Task brief - Return all the entries exactly, keeping pictures out.

[Dataset entries]
*****

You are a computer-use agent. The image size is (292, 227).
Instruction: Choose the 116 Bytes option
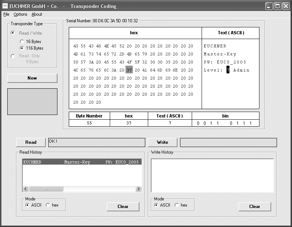click(22, 48)
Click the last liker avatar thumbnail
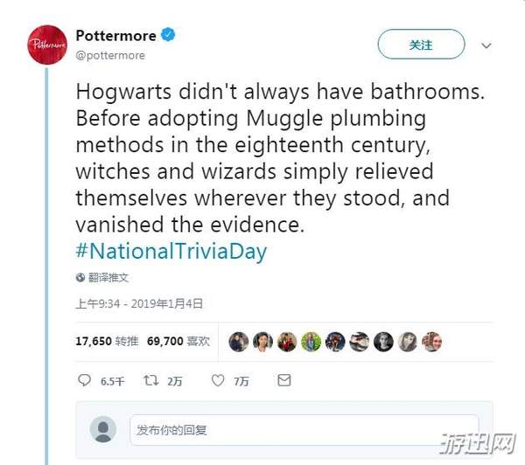The height and width of the screenshot is (465, 525). coord(431,342)
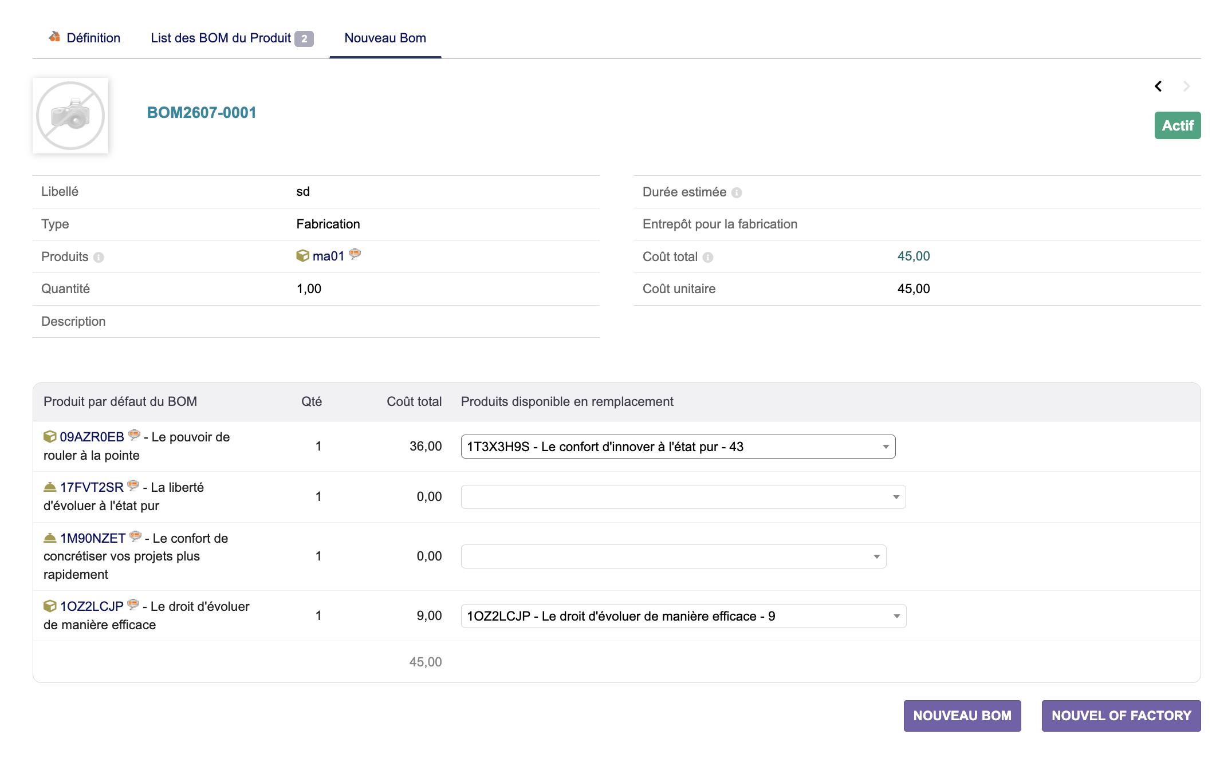Click the bubble icon next to 09AZR0EB
Screen dimensions: 1212x758
click(x=134, y=435)
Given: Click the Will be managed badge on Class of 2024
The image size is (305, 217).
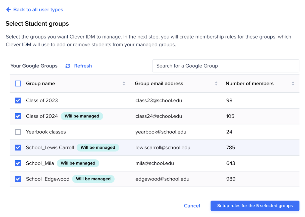Looking at the screenshot, I should tap(82, 116).
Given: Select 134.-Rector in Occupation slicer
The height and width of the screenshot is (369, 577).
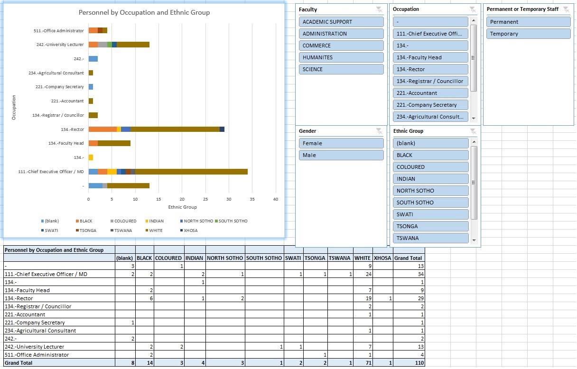Looking at the screenshot, I should point(430,69).
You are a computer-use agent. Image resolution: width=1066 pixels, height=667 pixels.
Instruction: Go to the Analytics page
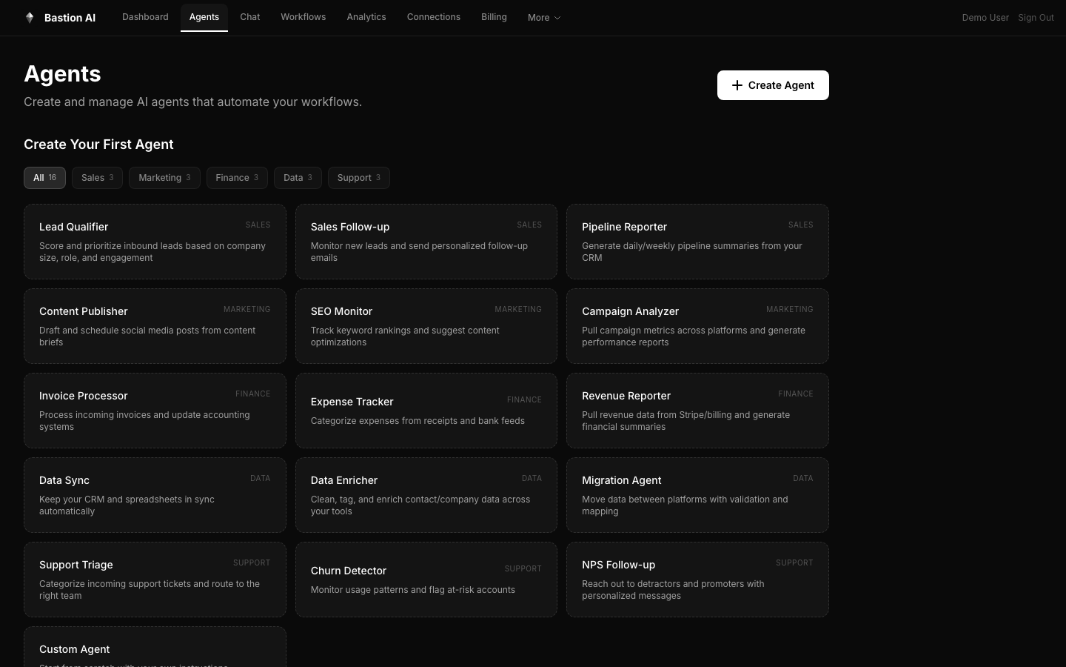pyautogui.click(x=366, y=17)
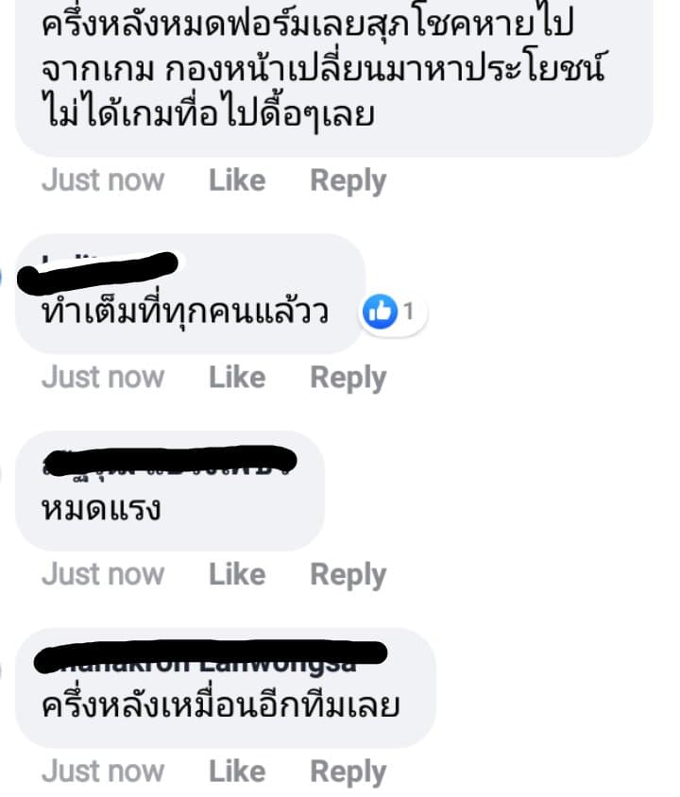Open redacted commenter name above ทำเต็มที่ทุกคนแล้วว
Viewport: 680px width, 797px height.
[97, 270]
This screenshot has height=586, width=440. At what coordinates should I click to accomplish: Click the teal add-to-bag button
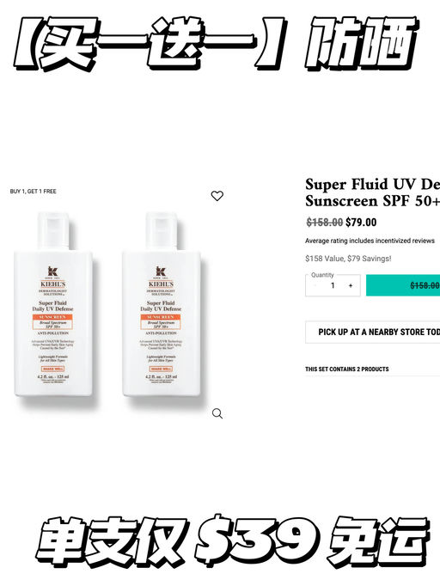click(x=403, y=285)
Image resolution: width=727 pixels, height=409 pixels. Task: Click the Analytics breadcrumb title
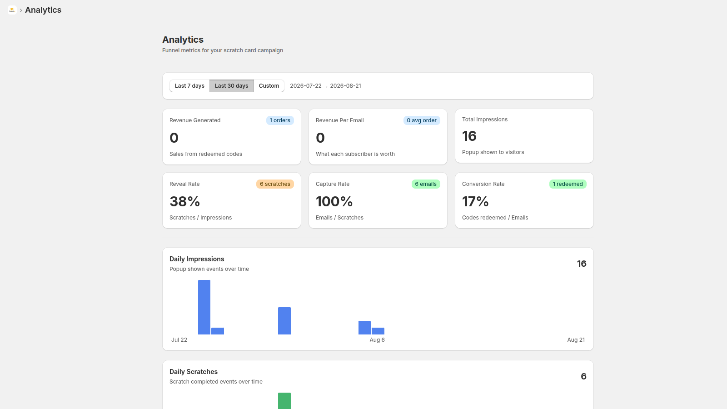click(x=43, y=10)
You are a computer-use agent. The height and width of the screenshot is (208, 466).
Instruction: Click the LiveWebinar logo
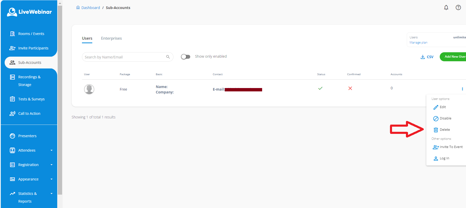tap(29, 12)
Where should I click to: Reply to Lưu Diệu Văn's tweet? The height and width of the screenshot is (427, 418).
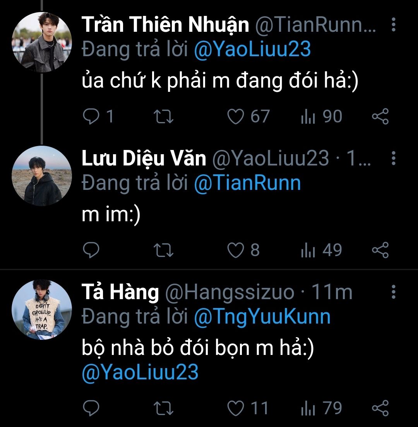91,250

*****

Response box -
You are a computer-use agent. The image size is (292, 227).
Instruction: Choose the 116 Bytes option
click(22, 48)
Click the last liker avatar thumbnail
The height and width of the screenshot is (465, 525). coord(431,342)
Click the bubble icon next to 09AZR0EB
Screen dimensions: 1212x758
click(x=134, y=435)
Given: Click the Will be managed badge on Class of 2024
The image size is (305, 217).
Looking at the screenshot, I should tap(82, 116).
Given: Select 134.-Rector in Occupation slicer
The height and width of the screenshot is (369, 577).
Looking at the screenshot, I should point(430,69).
You are a computer-use agent. Image resolution: width=1066 pixels, height=667 pixels.
Instruction: Go to the Analytics page
pyautogui.click(x=366, y=17)
Open redacted commenter name above ทำเต็มที่ทุกคนแล้วว
Viewport: 680px width, 797px height.
[97, 270]
This screenshot has height=586, width=440. At what coordinates should I click to accomplish: Click the teal add-to-bag button
click(x=403, y=285)
Image resolution: width=727 pixels, height=409 pixels. Task: Click the Analytics breadcrumb title
click(x=43, y=10)
You are a computer-use agent. The height and width of the screenshot is (208, 466).
Instruction: Click the LiveWebinar logo
tap(29, 12)
Where should I click to: Reply to Lưu Diệu Văn's tweet? The height and width of the screenshot is (427, 418).
91,250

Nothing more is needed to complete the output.